After the sell-off, Freescale now trades for about $12.30, which is less than two times trailing earnings before interest, taxes, depreciation and amortization (EBITDA) of $1.3 billion. This multiple can sharply expand when the company's debt load starts to gradually lighten in coming quarters and investors gain confidence that the recent quarterly results can be sustained. This stock may struggle further in 2011, but could do very well in the next few years.
2. Boingo Wireless (Nasdaq: WIFI)
A limited history as a public company, coupled with a location in the land of high technology, is simply a painful place to be right now. Shares of this provider of public Wi-Fi services are getting hammered right now.
Back in mid-June, I suggested shares could get a pop from fresh analyst coverage At the time, I was keen to see whether management could deliver on their promise of focusing on profits and not simply growth, for its own sake. Sure enough, second-quarter results showed $6.4 million in EBITDA and $1.4 million in net profits. Each of these metrics could improve in the third quarter, according to management. On a full-year basis, sales are now on track to rise more than 15% to about $93 million.

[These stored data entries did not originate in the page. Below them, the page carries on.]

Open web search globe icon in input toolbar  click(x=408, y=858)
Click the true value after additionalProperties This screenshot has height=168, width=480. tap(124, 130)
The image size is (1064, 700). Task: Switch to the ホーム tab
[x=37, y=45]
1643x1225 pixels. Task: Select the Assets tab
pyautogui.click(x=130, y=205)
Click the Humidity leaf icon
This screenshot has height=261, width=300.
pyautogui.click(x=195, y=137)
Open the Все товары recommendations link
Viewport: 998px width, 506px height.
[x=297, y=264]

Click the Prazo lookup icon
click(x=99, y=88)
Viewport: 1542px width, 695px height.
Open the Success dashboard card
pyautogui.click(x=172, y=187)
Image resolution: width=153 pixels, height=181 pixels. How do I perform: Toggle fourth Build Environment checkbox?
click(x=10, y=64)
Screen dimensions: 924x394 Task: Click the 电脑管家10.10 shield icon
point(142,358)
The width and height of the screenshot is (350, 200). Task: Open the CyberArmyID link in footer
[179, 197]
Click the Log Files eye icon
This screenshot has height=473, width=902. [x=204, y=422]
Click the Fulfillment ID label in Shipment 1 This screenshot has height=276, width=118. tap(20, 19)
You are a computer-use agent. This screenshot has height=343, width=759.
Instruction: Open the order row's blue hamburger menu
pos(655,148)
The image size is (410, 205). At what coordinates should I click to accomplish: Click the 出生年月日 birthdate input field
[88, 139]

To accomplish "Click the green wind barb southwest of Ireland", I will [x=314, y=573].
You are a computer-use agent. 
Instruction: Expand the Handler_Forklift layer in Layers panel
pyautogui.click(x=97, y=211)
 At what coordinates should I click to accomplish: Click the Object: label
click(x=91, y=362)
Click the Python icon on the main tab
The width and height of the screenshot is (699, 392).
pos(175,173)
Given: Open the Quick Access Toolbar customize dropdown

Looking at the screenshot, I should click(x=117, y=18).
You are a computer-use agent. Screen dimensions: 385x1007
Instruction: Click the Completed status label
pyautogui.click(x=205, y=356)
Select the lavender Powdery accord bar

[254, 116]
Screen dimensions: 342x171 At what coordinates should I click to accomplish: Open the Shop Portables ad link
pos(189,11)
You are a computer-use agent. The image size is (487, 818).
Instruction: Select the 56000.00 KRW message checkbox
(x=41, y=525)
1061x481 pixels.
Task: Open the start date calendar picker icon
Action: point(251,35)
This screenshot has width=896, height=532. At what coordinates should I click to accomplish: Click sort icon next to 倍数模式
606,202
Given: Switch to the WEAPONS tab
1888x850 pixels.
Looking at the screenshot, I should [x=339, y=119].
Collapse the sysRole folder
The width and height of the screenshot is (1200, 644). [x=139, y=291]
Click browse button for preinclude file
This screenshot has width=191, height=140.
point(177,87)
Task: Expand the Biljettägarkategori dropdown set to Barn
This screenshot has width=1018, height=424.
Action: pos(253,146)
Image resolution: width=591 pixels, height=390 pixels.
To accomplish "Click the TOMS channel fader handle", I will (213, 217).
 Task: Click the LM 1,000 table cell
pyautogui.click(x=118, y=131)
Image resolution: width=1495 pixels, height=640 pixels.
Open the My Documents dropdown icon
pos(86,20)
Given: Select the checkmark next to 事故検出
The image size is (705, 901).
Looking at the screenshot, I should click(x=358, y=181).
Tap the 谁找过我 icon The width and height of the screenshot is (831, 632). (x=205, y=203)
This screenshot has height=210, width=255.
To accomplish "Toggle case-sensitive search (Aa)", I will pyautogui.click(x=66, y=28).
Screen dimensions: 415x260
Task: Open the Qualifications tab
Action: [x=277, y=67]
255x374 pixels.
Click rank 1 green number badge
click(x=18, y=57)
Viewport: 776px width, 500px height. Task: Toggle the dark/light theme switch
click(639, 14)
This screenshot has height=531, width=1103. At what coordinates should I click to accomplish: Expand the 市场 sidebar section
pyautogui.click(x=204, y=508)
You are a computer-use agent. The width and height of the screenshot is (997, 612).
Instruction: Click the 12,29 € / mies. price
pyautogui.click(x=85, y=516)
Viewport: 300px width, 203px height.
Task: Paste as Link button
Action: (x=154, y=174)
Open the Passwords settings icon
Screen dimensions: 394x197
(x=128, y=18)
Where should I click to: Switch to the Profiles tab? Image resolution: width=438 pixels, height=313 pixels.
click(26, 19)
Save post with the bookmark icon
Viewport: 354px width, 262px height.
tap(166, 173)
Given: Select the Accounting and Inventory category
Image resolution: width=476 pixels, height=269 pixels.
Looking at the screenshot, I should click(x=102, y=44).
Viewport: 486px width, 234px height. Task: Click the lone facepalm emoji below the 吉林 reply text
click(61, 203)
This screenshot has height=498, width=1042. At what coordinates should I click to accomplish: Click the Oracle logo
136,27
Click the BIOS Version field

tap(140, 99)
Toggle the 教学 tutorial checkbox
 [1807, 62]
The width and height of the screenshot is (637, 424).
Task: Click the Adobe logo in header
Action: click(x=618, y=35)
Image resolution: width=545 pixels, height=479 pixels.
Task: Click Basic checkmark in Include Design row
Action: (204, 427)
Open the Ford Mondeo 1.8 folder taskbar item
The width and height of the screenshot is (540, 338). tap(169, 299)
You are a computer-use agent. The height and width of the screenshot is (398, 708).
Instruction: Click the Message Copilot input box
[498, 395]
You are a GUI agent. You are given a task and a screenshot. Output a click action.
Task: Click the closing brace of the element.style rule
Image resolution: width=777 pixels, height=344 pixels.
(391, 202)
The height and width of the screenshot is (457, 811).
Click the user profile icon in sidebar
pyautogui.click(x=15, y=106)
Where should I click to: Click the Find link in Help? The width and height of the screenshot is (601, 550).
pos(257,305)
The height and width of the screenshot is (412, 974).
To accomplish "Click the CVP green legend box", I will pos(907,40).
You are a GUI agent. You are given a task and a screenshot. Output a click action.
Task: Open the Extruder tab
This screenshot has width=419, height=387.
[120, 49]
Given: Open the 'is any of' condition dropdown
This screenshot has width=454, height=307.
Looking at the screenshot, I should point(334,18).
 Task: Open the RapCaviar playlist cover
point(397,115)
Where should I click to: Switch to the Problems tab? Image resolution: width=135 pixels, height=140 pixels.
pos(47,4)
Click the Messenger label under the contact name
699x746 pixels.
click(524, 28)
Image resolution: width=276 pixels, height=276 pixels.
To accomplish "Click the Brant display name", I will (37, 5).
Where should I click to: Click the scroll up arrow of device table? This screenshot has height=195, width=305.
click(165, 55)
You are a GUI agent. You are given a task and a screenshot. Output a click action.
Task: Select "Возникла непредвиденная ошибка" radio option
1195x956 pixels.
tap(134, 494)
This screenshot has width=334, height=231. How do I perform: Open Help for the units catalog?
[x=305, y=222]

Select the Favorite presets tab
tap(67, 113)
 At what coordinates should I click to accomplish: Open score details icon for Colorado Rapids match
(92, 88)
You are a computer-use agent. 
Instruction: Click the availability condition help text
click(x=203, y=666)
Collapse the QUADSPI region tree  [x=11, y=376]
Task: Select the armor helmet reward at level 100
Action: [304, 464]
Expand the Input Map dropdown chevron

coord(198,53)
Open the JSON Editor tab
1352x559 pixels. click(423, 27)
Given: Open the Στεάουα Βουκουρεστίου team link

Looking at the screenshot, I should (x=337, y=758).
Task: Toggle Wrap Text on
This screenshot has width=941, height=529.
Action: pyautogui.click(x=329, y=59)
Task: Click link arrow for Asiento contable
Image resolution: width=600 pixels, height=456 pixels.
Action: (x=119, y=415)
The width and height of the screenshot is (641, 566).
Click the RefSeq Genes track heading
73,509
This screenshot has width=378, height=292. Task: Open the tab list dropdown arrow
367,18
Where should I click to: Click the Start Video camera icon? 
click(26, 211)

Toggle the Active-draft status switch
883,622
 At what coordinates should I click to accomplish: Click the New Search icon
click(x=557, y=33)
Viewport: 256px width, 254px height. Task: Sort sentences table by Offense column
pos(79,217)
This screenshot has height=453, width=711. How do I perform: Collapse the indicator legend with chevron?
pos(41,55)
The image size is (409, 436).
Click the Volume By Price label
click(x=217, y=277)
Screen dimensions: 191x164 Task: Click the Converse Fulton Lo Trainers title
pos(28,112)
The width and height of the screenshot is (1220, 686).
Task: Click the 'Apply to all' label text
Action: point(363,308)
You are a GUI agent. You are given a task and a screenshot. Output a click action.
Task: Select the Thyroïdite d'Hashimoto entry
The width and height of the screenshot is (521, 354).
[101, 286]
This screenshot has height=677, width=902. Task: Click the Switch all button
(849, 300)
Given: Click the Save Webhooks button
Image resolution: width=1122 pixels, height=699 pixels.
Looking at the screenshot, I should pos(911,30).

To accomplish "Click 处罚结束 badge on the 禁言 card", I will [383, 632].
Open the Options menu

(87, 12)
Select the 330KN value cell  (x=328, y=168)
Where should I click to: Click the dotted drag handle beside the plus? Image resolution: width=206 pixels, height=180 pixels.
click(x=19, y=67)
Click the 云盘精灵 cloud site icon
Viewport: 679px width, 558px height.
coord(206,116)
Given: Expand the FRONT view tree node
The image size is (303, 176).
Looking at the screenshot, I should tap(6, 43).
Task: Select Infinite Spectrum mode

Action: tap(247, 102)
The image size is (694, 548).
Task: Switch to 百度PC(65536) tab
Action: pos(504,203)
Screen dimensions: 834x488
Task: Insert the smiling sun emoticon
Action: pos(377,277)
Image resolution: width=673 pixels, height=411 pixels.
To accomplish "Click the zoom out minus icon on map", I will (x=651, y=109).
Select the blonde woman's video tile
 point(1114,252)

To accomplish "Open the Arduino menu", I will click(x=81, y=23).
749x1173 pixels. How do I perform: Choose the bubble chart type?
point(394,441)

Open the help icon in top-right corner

These numbers aren't enough to protect the stock, which plunged 20% on Monday, Aug. 8 on no apparent news, only to rebound by nearly 7% on Tuesday, Aug. 8. As I noted earlier, new IPOs are especially vulnerable in market routs. But, if there is a silver lining, then Boingo at least now sports $82 million ($2.50 a share) in net cash, which will come in quite handy as the company looks to expand in these economically-challenged times.
3. Air Lease (NYSE: AL)
Even when a respected veteran is at the helm of an IPO, shares can suffer from a lack of respect. Steven Udvar-Hazy, who pioneered the concept of buying planes from manufacturers and leasing them to air carriers in the early 1970s, is not getting any respect right now. He subsequently sold his first business to AIG (NYSE: AIG) (now known as International Lease Finance) at a considerable profit. This year, he garnered a great deal of attention when he announced plans to take his new company, Air Lease, public. He made his investors rich once, so they hoped he could do it again.
He's off to a rough start. The April 2011 IPO, priced at $26.50, bounced up toward the $30 mark this summer, but has recently tumbled all the way to $21.
Air Lease holds its quarterly conference call on Thursday, Aug. 11. In all likelihood, the quarterly results might be far more solid than the lagging share price may imply. Of course, the weak stock may also be a reflection of more trouble ahead for the airline industry, but this firm owns a fleet of almost-new fuel-efficient planes and holds great appeal to airline carriers that need to unload their older inefficient planes and upgrade to new ones that consume less jet fuel.
These IPOs are getting sucked down into the market vortex, but they will most likely see better days in coming quarters. Value investors should be quick and act before everyone else notices the appeal of these currently undervalued shares, sending prices back up.
Disclosure: Neither David Sterman nor StreetAuthority, LLC hold positions in any securities mentioned in this article.